9月20日から「動物愛護週間」が始まりました。これに合わせて毎年メッセージを発信するのが、動物愛護に取り組む俳優の杉本彩さんです。今年は「ペットをどこから迎えますか?」。長野県内で起きた虐待事件も念頭においたメッセージです。

■人間のちょっとした行動一つで

「動物環境・福祉協会Eva」の理事長として、保護活動に取り組む杉本彩さん。9月14日、水戸市で「動物との共生」をテーマに講演しました。

動物環境・福祉協会Eva・杉本彩さん:
「私たち人間のちょっとした気持ち、行動一つで動物たちの環境は大きく変わり、動物たちの生涯が豊かであるかが左右されていくわけなんです」


■劣悪な環境で飼育 無麻酔で帝王切開

杉本さんが「Eva」を立ち上げたのは10年前。講演会や学校での出前授業、国や自治体への働きかけなど、精力的に取り組んでいます。

長野県内でも3年前、杉本さんの刑事告発がきっかけで、ある事件が明るみになりました。松本市の販売業者による虐待事件です。

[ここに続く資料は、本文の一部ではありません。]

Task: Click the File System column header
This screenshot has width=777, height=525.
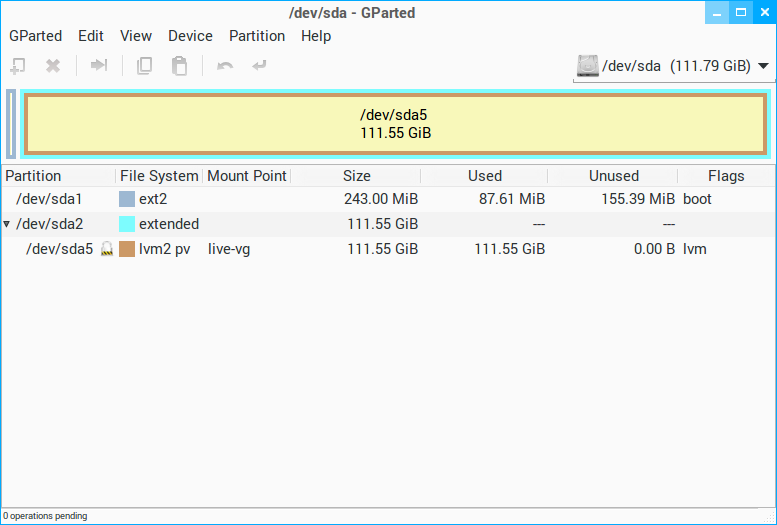Action: point(159,176)
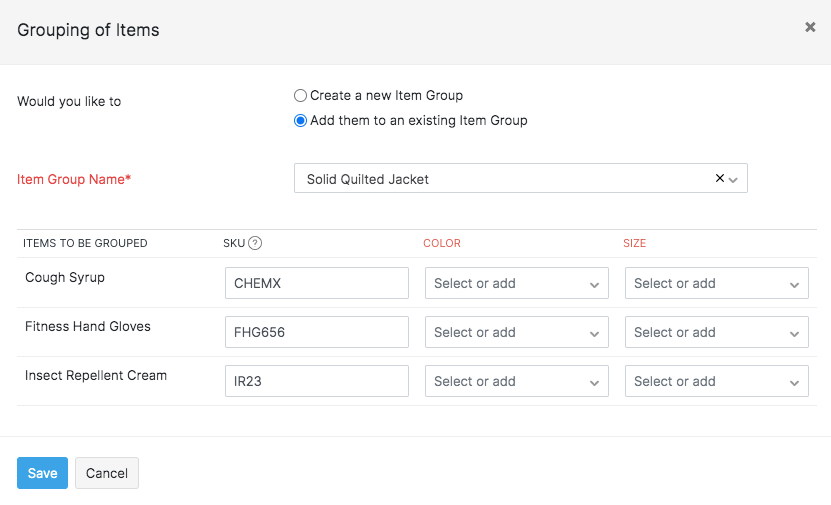Clear the selected Item Group Name
The width and height of the screenshot is (831, 505).
[720, 178]
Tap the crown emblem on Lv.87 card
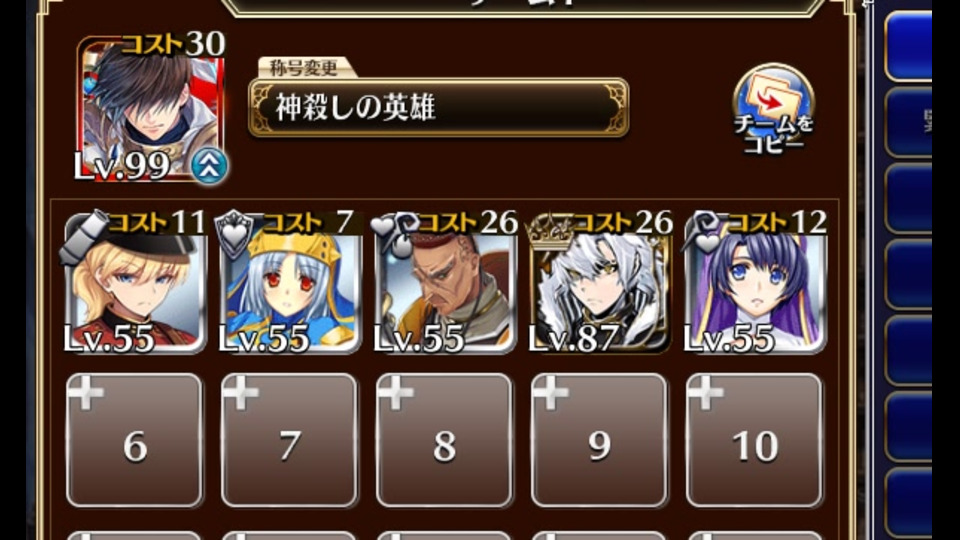The width and height of the screenshot is (960, 540). pos(551,230)
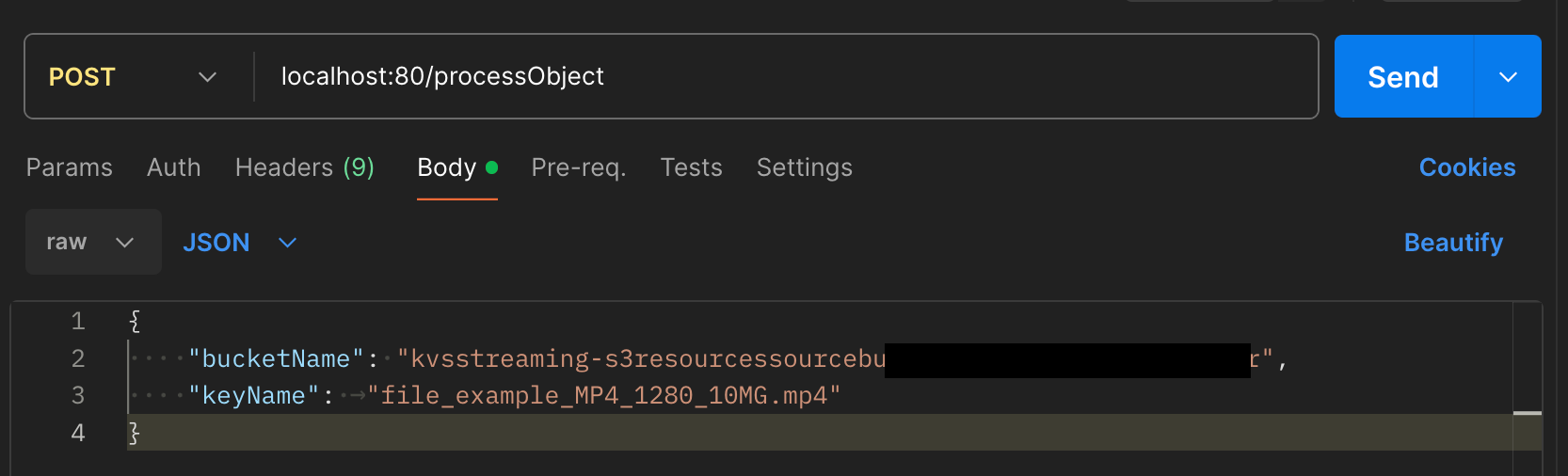Select the Body tab
Image resolution: width=1568 pixels, height=476 pixels.
448,167
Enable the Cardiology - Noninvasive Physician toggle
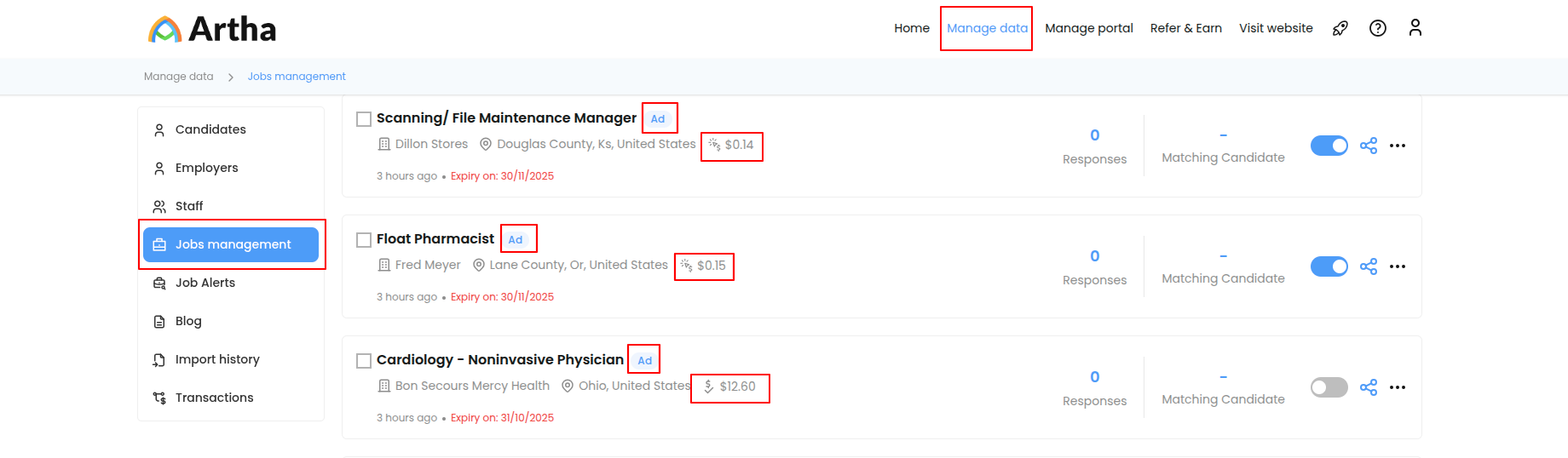Image resolution: width=1568 pixels, height=458 pixels. (x=1329, y=387)
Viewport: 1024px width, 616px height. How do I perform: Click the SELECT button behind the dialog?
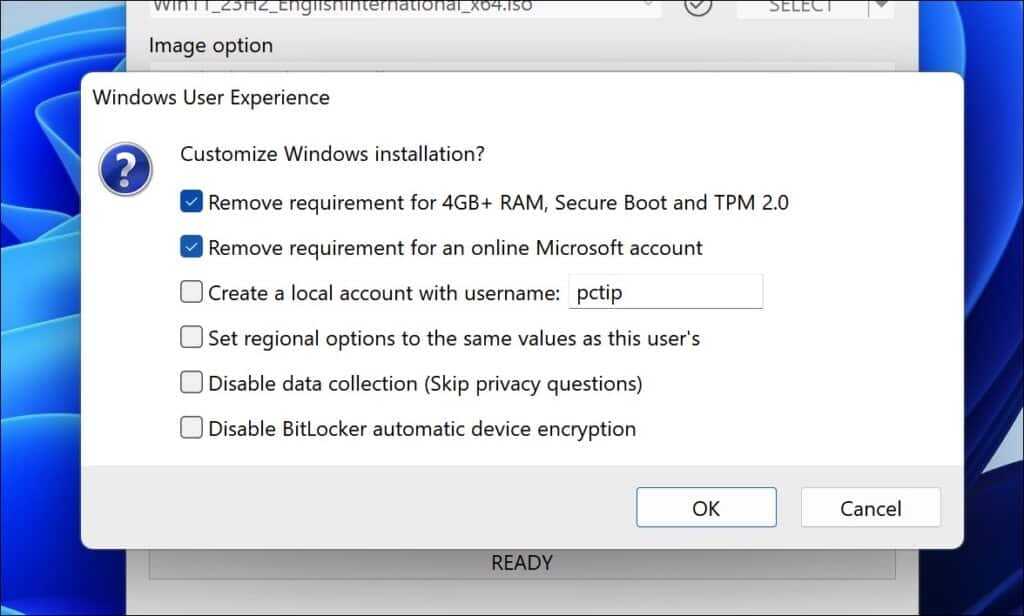[x=802, y=7]
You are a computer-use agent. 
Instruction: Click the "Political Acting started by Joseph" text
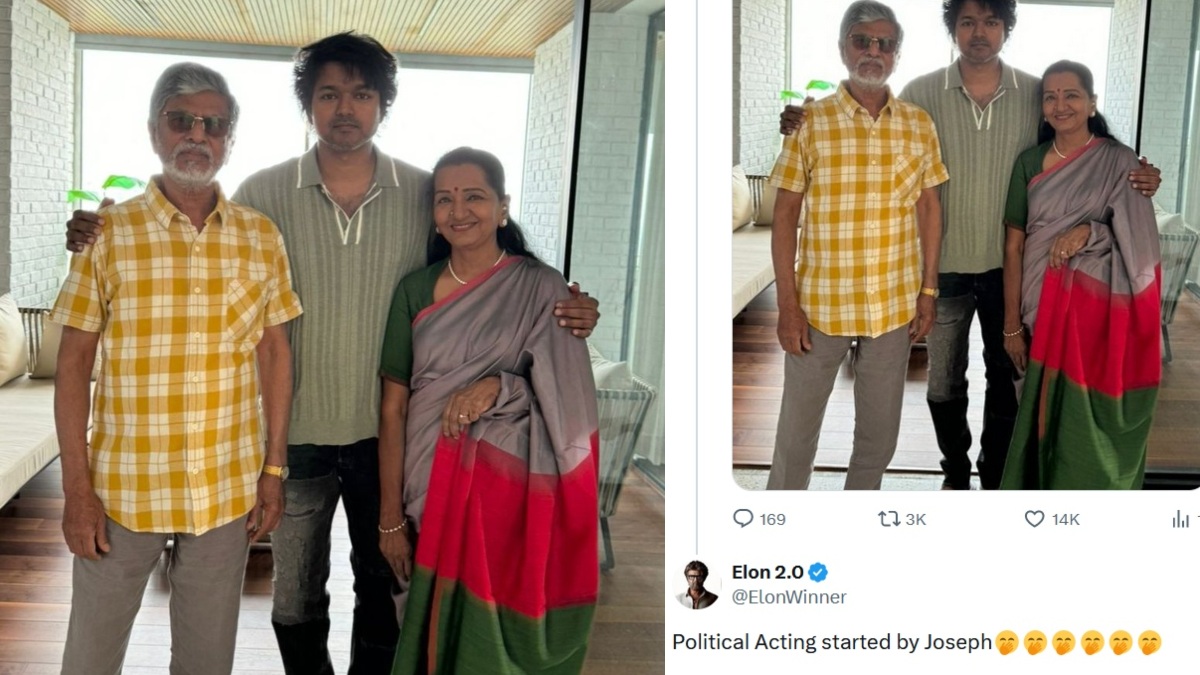click(832, 643)
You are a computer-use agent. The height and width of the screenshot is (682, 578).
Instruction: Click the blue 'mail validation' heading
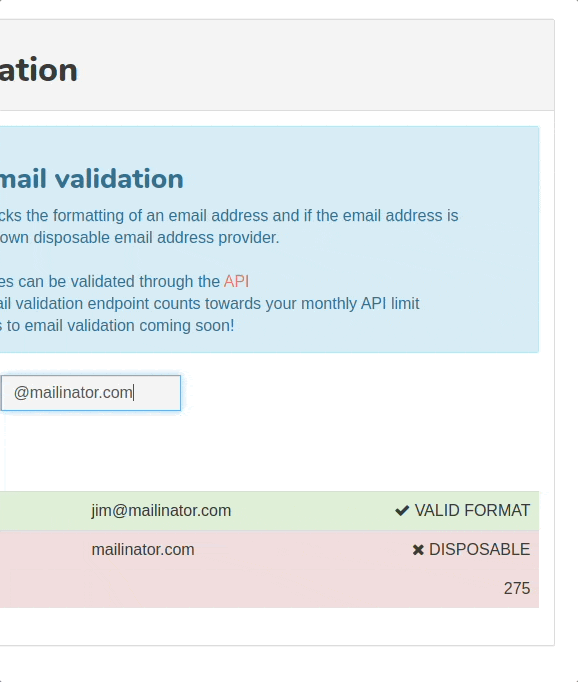(x=92, y=179)
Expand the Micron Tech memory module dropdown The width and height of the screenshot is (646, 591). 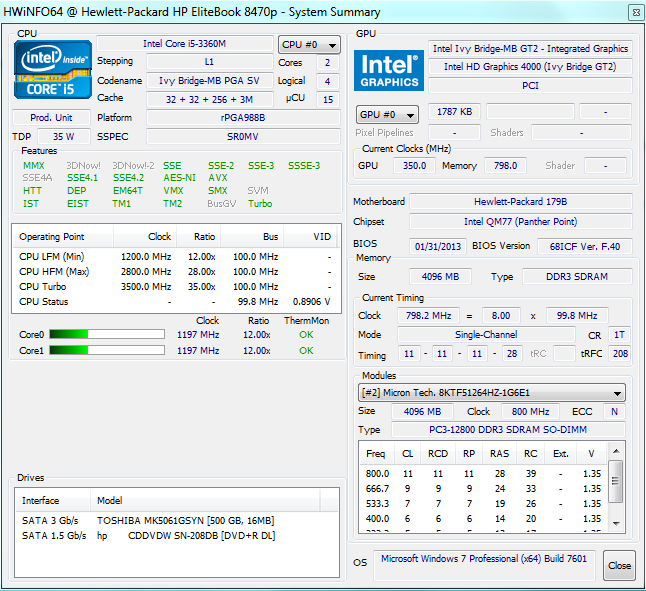[492, 393]
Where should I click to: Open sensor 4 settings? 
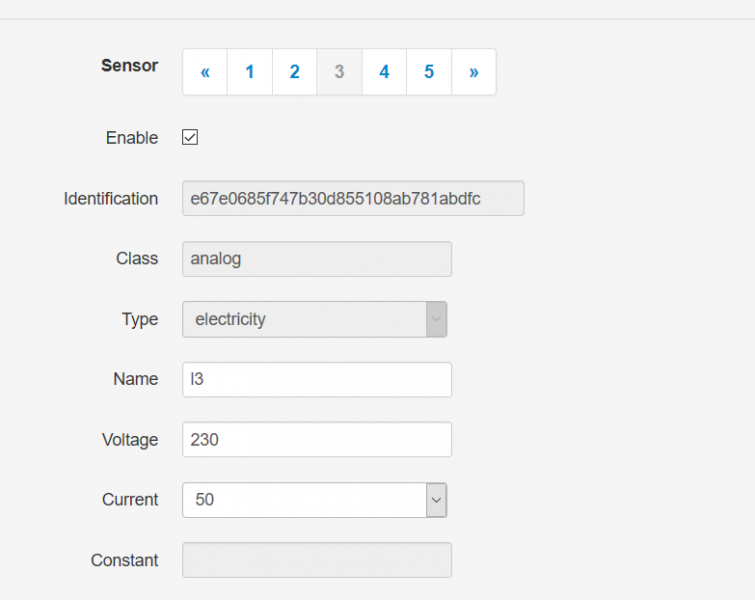[x=384, y=72]
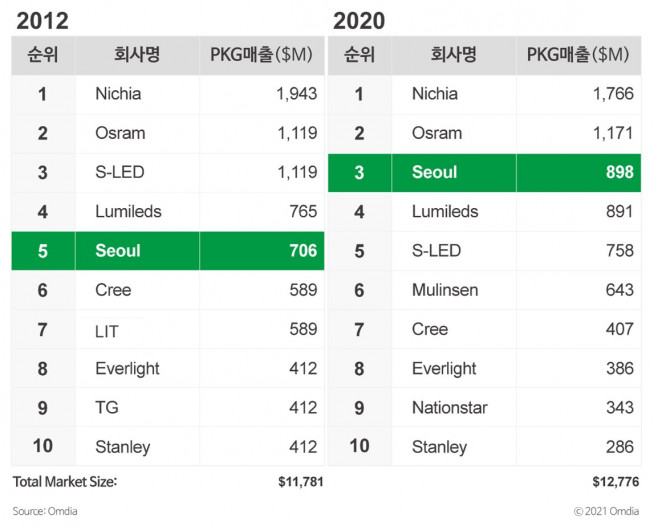Click the Total Market Size label
654x526 pixels.
coord(65,482)
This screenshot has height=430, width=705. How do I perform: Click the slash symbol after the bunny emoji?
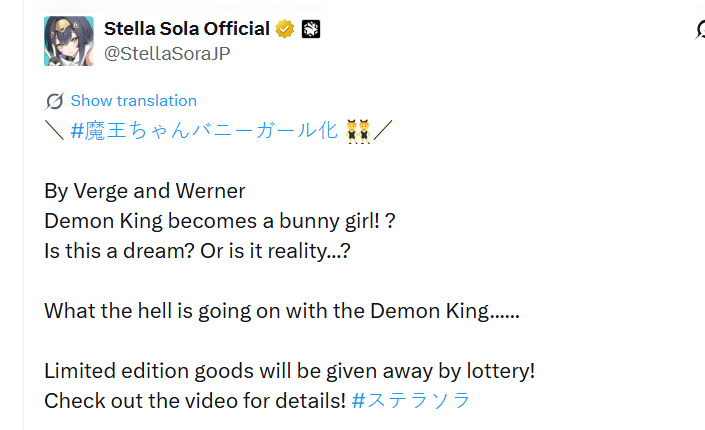(383, 130)
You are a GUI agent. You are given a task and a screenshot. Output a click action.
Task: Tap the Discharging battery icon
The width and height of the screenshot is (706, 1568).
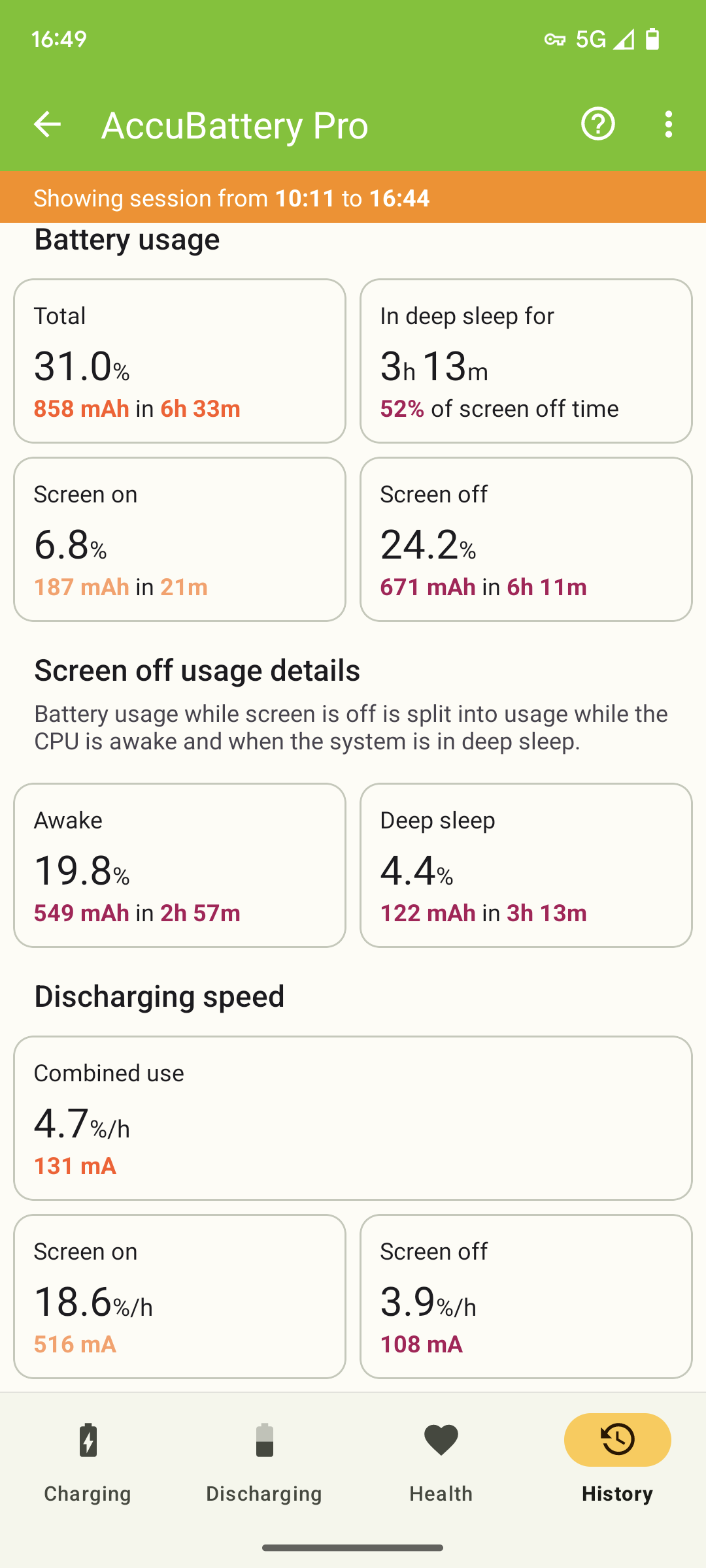[264, 1440]
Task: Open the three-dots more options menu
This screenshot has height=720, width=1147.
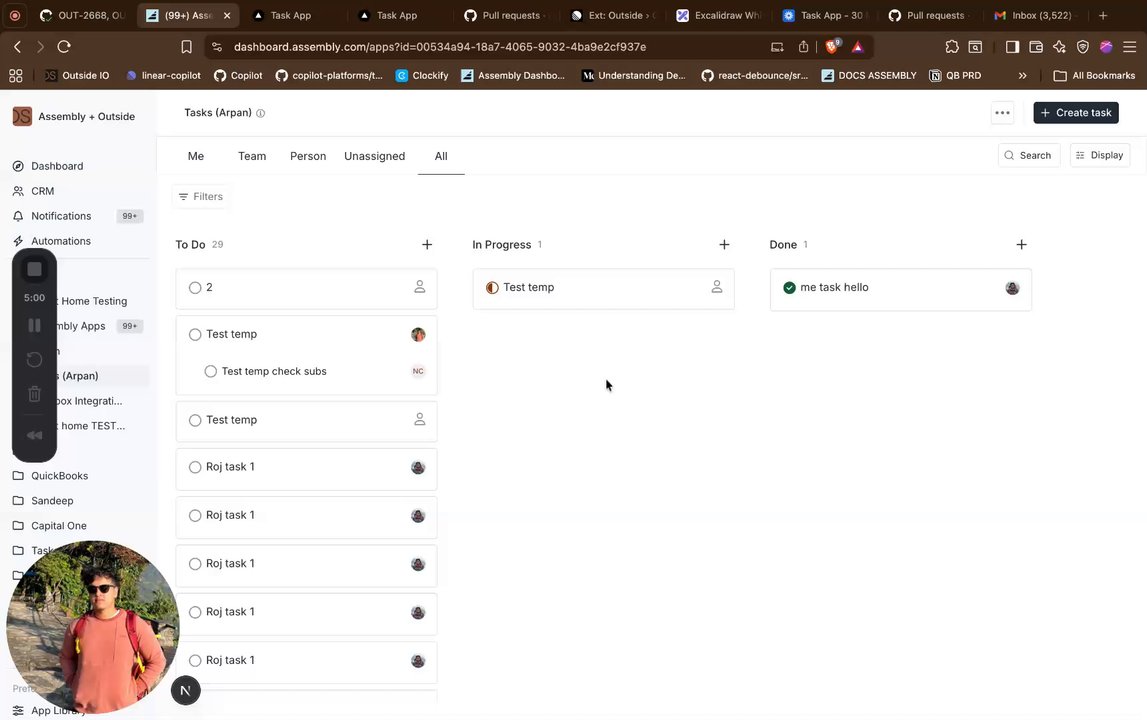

1000匹近い犬をケージに閉じ込め劣悪な環境で飼育し、麻酔を使わず帝王切開で出産も。

ペット業界の暗部が明らかになりました。

■「量刑が軽く、抑止につながらない」

動物愛護法違反の「殺傷」と「虐待」の罪に問われた元代表。2024年5月に、判決が言い渡されましたが―

杉本彩さん(判決後の会見):
「こんな判決いいのかって、本当に悔しくてたまらない」

判決は、執行猶予付きの懲役1年、罰金10万円でした。

杉本彩さん(Eva YouTubeより):
「法定刑が緩すぎるのではないかと考えています」

杉本さんは「量刑が軽く、抑止につながらない」と厳罰化の法改正を求める署名活動を続けています。


動物環境・福祉協会Eva・杉本彩さん:
「じりじりじわじわ、痛みと苦しみを伴って、恐怖を伴って犬たちは命を落としていった。司法の場では、動物の命はこんなにも軽く扱われているのかと。心底、本当にがっかりしました」


■劣悪なペットビジネスをなくすために 

杉本さんは愛護週間に合わせて、毎年、ポスターなどを制作してメッセージを発信しています。

今年は「ペットをどこから迎えますか?」。

ペットを家族に迎える際、繁殖の場で起きているかもしれない「動物たちの苦しみや痛み」を想像してほしいと訴えます。

動物環境・福祉協会Eva・杉本彩さん:
「世の中から、こういった(劣悪な)事業者がビジネスできないようにするためには、そのニーズをなくしていくことが大切だと思っているんですけれども、自分たちの消費行動が、本当に責任あるものでないと動物問題の解決に至らないんだと、しっかりと自覚していただくことがものすごく大切だなと」


子犬や子猫などをショーケースに展示して販売する「生体販売」。需要の高まりとともに、店は増加しています。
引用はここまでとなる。